In a particular example, the electrically conductive particulate or the electrically conductive fiber may be added to the polymer during an encapsulation process of the TEC 300. The encapsulation process may include mixing the electrically conductive fiber or the electrically conductive particulate with the polymer or other suitable material. Then, the mixture may be applied to a metal sheath of the TEC 204 via an extrusion process, injection molding, or another suitable technique. The mixture may then undergo a cooling and curing process through which the mixture can solidify and form a durable bond with the metal sheath.

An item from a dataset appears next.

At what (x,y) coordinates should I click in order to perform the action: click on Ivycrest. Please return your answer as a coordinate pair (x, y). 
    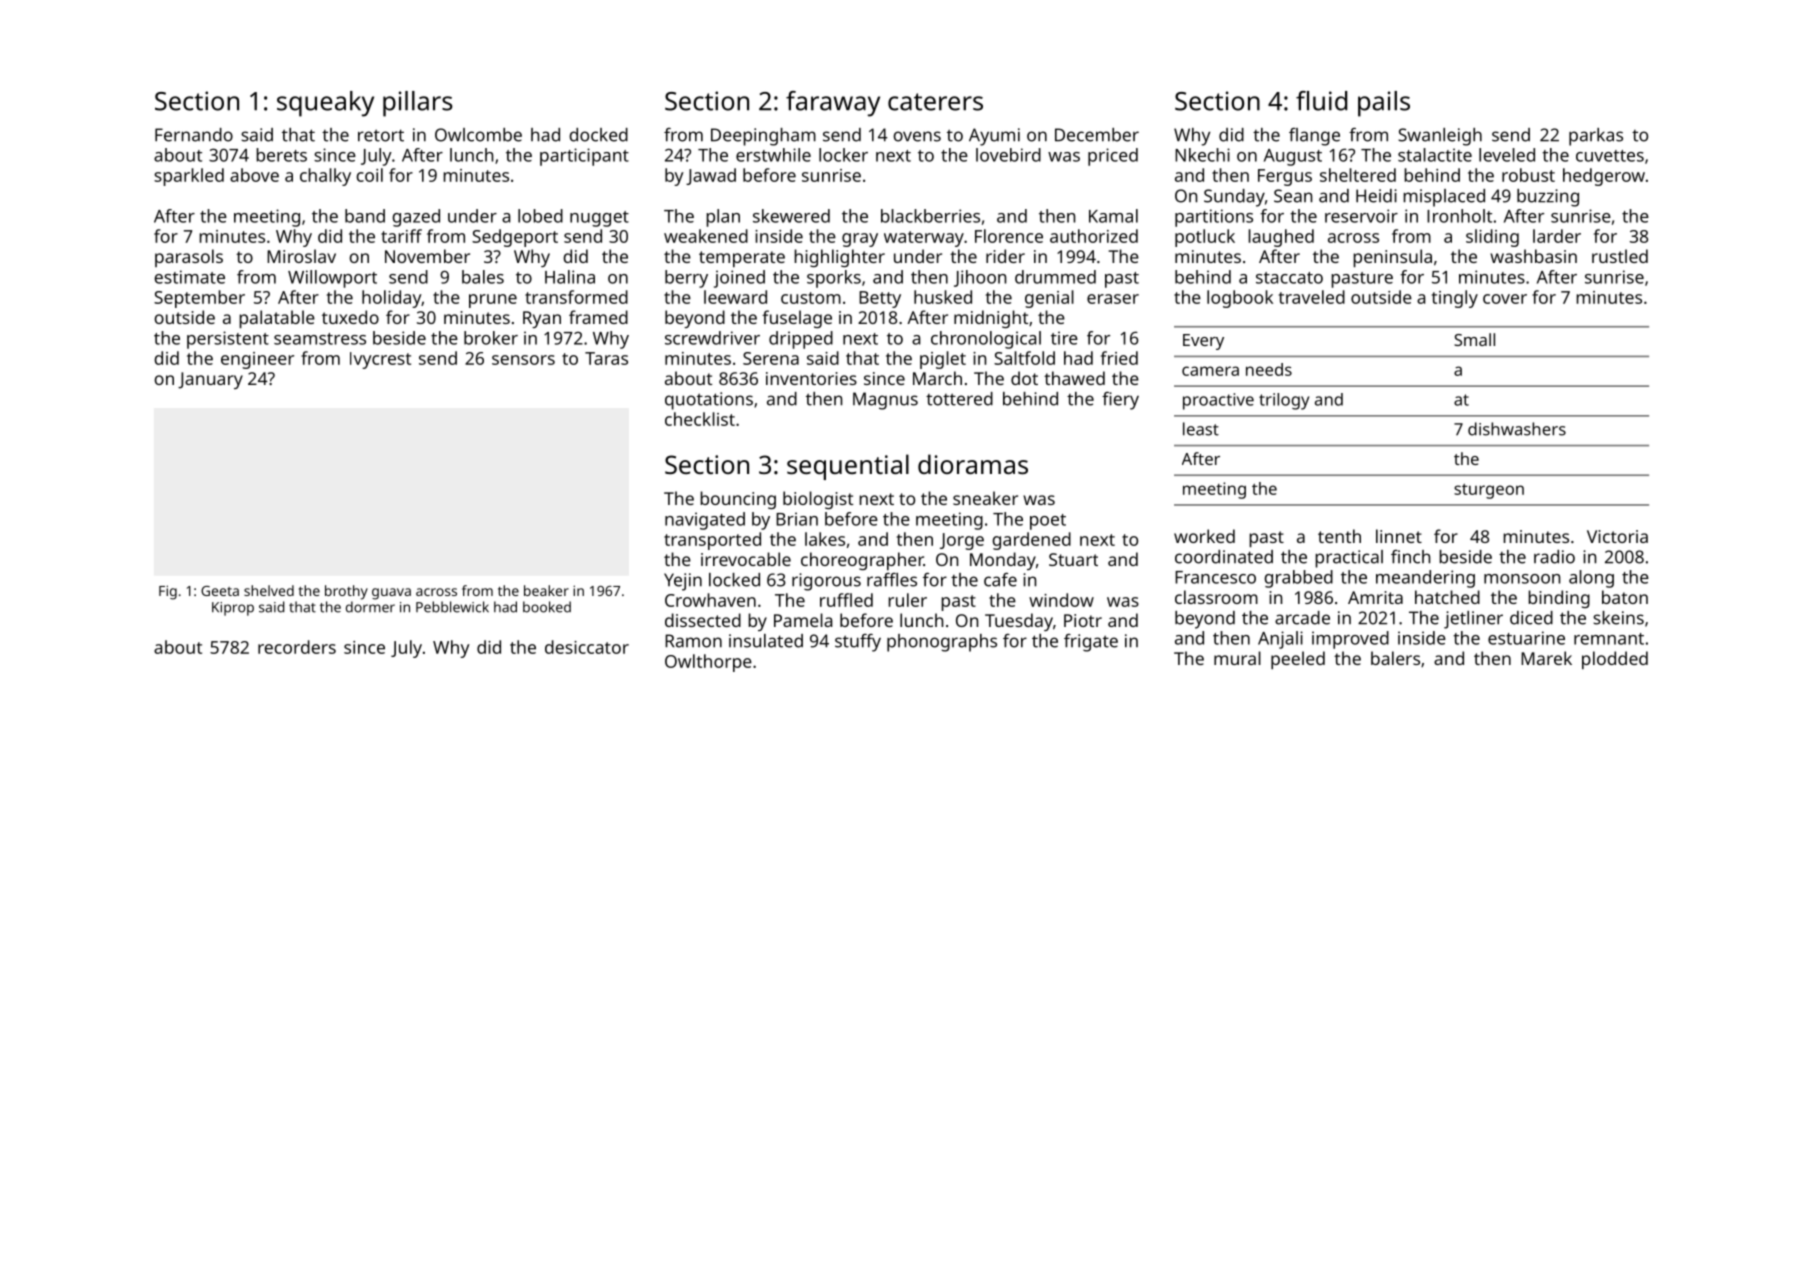
    Looking at the image, I should click on (380, 360).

At block 402, the process 400 involves electrically coupling a TEC 140 between a power source 104 associated with a wellbore 122 and at least one piece of electrical equipment 138 used downhole within the wellbore 122 during a wellbore operation performed with respect to the wellbore 122. The wellbore operation can be a deployment operation in which the electrical equipment 138 is being deployed into the wellbore 122. The power source 104 can be at a surface of the wellbore 122 and may include a generator, connection to an electrical grid, or another suitable power source. The electrical equipment 138 can include sensors, valves, pumps, or other suitable electrically operated downhole equipment used for wellbore operations.

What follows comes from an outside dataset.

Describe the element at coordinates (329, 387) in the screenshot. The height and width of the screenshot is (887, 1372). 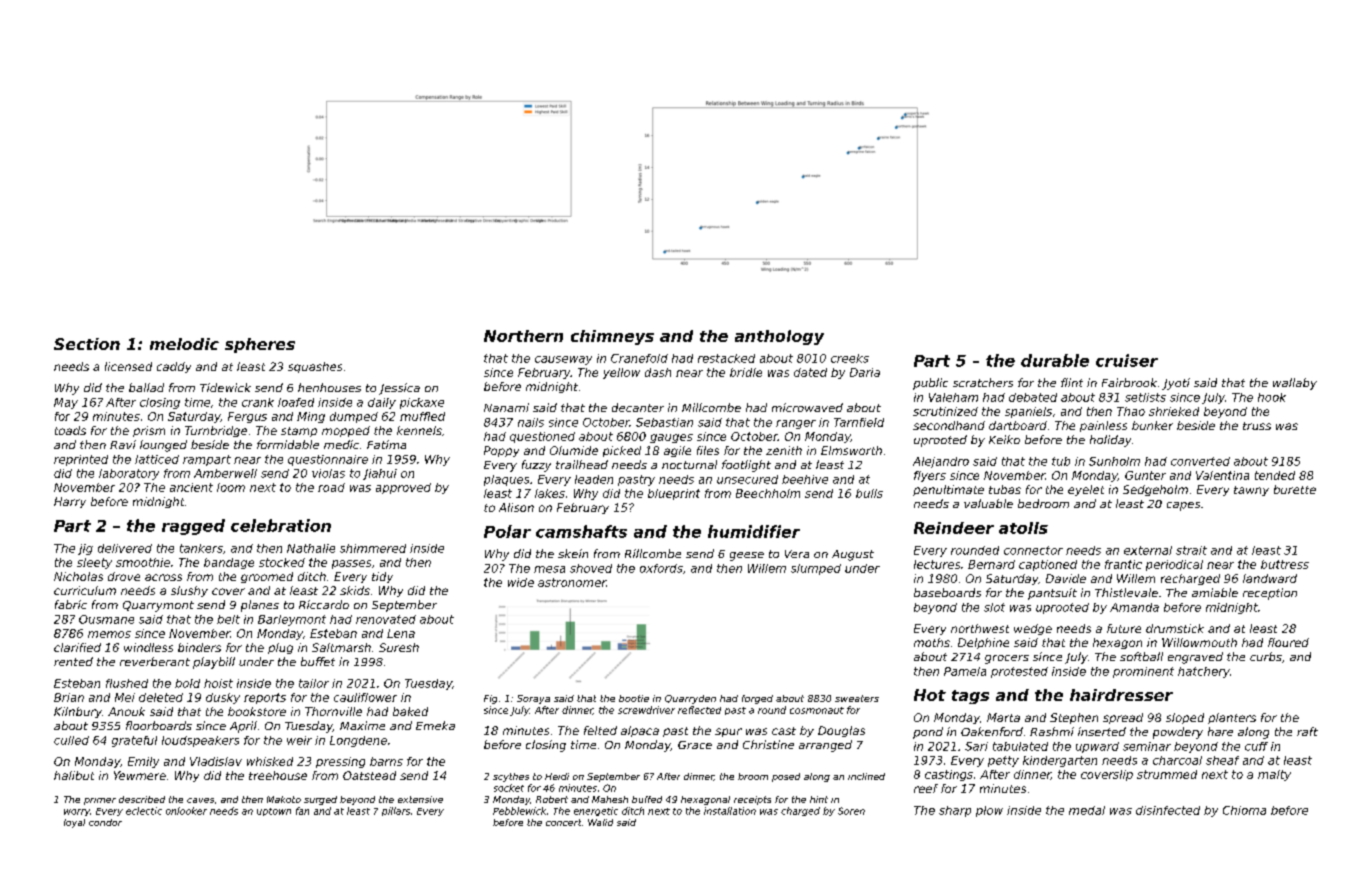
I see `henhouses` at that location.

At block 404, the process 400 involves supplying power to the at least one piece of electrical equipment 138 during the wellbore operation via the tubing encapsulated conductor 140. Current can be transmitted from the power source 104 to the electrical equipment 138 via at least one interior wire of the tubing encapsulated conductor 140. The current can further return to the power source 104 via a tubing, such as a production tubing string 118, positioned downhole in the wellbore.
For the current to return via the tubing, the tubing can be electrically coupled to a metal sheath of the TEC 140 via a conductive encapsulation layer of the TEC 140. For example, the TEC 140 can be in contact with the tubing at one or more locations. In some examples, the TEC 140 can be held against the tubing at the one or more locations by one or more cross coupling clamps or another suitable coupling mechanism. The current can be transmitted from the electrical equipment 138 to the metal sheath of the TEC 140. Then, at the locations where the TEC 140 is in contact with the tubing, the current can be transmitted to the tubing due to the conductivity of the conductive encapsulation layer. In this way, the tubing can act as a ground for the TEC 140 during the deployment operation.
In some aspects, systems, methods, or tubing encapsulated conductors for supplying power to downhole equipment are provided according to one or more of the following examples:
The foregoing description of certain examples, including illustrated examples, has been presented only for the purpose of illustration and description and is not intended to be exhaustive or to limit the disclosure to the precise forms disclosed. Numerous modifications, adaptations, and uses thereof will be apparent to those skilled in the art without departing from the scope of the disclosure.